* TASK TO COMPLETE
Copy the lines below, beginning with the one that contains "Task: Show or hide the campbxUSD line" and continuing through the final line, exactly as written and with no other lines.

* RECORD EXTRACTS
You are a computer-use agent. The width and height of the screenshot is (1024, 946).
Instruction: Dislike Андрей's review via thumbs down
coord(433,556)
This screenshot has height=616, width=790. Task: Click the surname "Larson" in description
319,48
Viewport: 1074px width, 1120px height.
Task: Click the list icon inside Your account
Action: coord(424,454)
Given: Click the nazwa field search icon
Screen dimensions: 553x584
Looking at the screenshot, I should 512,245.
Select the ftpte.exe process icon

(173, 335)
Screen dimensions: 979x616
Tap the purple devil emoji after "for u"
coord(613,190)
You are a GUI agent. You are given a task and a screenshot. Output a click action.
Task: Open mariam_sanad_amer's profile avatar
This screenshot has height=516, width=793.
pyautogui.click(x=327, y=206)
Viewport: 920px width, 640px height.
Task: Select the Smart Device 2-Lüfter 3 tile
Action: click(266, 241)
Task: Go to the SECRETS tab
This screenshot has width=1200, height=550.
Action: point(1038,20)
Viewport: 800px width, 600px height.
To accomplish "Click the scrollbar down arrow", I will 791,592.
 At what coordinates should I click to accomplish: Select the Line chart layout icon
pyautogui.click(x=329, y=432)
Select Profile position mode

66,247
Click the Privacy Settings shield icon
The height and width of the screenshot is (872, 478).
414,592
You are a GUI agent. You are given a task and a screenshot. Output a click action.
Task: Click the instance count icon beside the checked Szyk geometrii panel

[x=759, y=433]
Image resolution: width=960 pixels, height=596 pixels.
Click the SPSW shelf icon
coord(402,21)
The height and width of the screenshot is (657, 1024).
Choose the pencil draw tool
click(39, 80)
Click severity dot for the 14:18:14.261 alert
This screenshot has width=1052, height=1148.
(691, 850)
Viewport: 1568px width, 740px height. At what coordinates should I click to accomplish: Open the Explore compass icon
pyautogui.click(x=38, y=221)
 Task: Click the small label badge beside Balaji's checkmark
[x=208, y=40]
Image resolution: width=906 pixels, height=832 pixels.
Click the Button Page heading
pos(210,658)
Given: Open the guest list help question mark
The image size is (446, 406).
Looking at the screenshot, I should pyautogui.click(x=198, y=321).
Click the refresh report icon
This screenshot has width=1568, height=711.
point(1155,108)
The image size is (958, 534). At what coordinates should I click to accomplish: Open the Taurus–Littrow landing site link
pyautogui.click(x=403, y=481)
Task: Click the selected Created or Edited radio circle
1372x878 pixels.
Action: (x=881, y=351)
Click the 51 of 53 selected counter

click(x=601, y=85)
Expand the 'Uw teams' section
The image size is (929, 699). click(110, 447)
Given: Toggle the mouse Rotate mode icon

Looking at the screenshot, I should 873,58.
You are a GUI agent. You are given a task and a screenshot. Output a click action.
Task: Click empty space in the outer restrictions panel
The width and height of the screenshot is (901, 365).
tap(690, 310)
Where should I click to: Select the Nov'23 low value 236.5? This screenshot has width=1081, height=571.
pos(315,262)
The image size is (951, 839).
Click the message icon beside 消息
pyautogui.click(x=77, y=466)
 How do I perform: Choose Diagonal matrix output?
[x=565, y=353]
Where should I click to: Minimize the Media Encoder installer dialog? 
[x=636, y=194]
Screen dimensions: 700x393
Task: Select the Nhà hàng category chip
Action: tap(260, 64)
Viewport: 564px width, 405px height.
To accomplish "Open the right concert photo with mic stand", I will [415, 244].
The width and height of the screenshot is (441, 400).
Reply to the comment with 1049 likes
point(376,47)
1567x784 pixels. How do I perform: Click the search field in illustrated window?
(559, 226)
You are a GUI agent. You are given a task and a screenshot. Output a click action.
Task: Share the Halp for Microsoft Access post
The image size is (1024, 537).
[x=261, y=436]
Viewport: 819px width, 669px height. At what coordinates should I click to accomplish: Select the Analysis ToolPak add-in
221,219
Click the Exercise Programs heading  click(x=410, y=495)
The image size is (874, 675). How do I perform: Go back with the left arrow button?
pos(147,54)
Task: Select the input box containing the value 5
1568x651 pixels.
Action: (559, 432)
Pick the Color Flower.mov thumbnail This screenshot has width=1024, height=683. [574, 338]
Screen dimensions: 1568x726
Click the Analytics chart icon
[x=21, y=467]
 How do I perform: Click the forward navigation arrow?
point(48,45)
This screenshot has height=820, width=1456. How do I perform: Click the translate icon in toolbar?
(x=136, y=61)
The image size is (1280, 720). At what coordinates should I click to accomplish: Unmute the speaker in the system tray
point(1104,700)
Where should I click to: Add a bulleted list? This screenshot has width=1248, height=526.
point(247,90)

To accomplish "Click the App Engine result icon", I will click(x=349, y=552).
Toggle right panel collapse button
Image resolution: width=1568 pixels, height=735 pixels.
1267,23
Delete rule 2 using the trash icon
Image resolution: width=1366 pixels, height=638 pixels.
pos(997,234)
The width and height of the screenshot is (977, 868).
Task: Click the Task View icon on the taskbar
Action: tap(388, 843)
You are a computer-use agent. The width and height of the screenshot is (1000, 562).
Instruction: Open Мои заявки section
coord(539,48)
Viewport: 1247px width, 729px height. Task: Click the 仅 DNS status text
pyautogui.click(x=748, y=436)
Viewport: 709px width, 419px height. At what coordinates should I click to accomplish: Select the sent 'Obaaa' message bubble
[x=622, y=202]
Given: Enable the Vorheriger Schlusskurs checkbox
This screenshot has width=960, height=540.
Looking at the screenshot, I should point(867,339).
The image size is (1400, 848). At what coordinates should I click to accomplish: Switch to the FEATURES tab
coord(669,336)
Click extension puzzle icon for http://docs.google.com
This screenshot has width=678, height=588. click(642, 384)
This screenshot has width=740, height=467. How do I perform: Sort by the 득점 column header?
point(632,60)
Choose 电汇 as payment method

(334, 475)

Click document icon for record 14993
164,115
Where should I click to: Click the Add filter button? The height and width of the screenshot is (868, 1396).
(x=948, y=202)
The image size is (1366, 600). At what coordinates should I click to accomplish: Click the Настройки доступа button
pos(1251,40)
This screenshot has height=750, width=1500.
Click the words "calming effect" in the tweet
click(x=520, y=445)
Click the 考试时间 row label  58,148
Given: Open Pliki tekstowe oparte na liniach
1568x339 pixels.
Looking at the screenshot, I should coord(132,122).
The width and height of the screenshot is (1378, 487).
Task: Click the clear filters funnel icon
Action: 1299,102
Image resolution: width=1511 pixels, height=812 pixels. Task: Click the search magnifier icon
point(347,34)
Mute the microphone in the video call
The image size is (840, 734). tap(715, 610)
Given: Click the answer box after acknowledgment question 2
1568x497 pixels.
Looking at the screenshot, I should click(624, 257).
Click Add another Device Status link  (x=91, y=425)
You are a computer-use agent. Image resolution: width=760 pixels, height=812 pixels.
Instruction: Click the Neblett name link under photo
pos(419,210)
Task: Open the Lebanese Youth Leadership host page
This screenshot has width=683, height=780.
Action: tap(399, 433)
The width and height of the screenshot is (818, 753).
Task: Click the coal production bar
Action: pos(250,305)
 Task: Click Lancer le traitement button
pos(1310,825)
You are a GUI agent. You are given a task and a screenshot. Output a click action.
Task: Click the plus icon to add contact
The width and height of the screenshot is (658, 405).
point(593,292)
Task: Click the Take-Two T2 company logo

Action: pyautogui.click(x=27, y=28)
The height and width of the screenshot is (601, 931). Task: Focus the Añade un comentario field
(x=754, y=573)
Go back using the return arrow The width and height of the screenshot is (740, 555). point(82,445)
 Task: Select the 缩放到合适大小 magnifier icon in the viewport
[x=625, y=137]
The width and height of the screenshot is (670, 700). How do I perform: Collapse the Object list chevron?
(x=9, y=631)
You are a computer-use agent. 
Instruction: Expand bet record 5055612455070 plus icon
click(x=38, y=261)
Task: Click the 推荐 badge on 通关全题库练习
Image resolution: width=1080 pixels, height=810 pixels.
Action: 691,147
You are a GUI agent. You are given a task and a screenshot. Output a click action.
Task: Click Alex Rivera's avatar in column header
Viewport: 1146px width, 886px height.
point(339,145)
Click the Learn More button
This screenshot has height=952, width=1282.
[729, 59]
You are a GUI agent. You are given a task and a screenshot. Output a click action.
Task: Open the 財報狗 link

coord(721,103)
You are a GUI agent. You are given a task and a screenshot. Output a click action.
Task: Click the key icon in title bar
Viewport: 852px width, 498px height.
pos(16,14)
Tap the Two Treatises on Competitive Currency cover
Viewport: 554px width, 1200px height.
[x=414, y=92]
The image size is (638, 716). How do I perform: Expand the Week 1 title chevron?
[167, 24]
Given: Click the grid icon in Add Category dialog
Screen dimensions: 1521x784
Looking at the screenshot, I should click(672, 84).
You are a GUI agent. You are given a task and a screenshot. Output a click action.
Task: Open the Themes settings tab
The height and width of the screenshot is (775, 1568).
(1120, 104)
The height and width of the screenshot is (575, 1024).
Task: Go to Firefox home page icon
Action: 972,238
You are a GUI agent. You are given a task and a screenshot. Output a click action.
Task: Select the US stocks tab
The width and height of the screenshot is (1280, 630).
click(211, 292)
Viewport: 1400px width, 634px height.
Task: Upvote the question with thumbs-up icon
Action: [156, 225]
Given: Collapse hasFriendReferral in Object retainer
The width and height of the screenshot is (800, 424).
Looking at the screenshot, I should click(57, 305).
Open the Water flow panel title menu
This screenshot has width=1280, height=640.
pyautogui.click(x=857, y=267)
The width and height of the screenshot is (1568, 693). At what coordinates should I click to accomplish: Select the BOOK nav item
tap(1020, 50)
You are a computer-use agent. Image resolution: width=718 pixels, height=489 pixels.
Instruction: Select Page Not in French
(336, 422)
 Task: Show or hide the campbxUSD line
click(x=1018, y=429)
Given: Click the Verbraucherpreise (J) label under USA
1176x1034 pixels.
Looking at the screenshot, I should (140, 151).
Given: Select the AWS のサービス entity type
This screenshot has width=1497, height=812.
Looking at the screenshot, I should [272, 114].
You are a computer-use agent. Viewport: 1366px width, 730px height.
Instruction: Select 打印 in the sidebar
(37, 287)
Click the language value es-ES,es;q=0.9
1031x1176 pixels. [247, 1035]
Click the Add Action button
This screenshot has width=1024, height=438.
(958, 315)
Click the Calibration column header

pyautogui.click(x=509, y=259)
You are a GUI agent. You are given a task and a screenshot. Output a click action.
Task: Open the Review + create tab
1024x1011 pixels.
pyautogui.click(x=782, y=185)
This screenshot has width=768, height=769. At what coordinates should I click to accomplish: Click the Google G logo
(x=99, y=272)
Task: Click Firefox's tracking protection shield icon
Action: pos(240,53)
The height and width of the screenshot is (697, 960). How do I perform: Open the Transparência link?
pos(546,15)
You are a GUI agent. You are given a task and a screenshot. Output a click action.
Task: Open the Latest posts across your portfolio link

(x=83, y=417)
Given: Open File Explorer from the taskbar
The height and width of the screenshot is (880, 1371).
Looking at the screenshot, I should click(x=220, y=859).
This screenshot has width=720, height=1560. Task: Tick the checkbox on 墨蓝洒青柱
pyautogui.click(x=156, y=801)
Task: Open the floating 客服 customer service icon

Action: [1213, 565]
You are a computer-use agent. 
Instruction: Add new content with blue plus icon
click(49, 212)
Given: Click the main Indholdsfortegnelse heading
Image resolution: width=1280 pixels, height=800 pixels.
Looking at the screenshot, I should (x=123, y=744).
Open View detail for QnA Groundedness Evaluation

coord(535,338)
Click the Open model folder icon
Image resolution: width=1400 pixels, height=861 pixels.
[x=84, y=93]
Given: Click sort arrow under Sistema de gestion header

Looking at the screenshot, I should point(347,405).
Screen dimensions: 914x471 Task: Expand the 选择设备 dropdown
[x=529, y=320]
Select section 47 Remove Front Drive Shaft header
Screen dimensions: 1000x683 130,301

* TASK RESPONSE
 Task: Show or hide the campbxUSD line
click(x=1018, y=429)
Given: Click the Verbraucherpreise (J) label under USA
1176x1034 pixels.
Looking at the screenshot, I should (140, 151).
Given: Select the AWS のサービス entity type
This screenshot has width=1497, height=812.
Looking at the screenshot, I should [272, 114].
You are a computer-use agent. Viewport: 1366px width, 730px height.
Instruction: Select 打印 in the sidebar
(37, 287)
Click the language value es-ES,es;q=0.9
1031x1176 pixels. [247, 1035]
Click the Add Action button
This screenshot has width=1024, height=438.
(958, 315)
Click the Calibration column header

pyautogui.click(x=509, y=259)
You are a GUI agent. You are given a task and a screenshot. Output a click action.
Task: Open the Review + create tab
1024x1011 pixels.
pyautogui.click(x=782, y=185)
This screenshot has width=768, height=769. At what coordinates should I click to accomplish: Click the Google G logo
(x=99, y=272)
Task: Click Firefox's tracking protection shield icon
Action: pos(240,53)
The height and width of the screenshot is (697, 960). How do I perform: Open the Transparência link?
pos(546,15)
You are a GUI agent. You are given a task and a screenshot. Output a click action.
Task: Open the Latest posts across your portfolio link

(x=83, y=417)
Given: Open File Explorer from the taskbar
The height and width of the screenshot is (880, 1371).
Looking at the screenshot, I should click(x=220, y=859).
This screenshot has width=720, height=1560. Task: Tick the checkbox on 墨蓝洒青柱
pyautogui.click(x=156, y=801)
Task: Open the floating 客服 customer service icon

Action: [1213, 565]
You are a computer-use agent. 
Instruction: Add new content with blue plus icon
click(49, 212)
Given: Click the main Indholdsfortegnelse heading
Image resolution: width=1280 pixels, height=800 pixels.
Looking at the screenshot, I should (x=123, y=744).
Open View detail for QnA Groundedness Evaluation

coord(535,338)
Click the Open model folder icon
Image resolution: width=1400 pixels, height=861 pixels.
[x=84, y=93]
Given: Click sort arrow under Sistema de gestion header

Looking at the screenshot, I should point(347,405).
Screen dimensions: 914x471 Task: Expand the 选择设备 dropdown
[x=529, y=320]
Select section 47 Remove Front Drive Shaft header
Screen dimensions: 1000x683 130,301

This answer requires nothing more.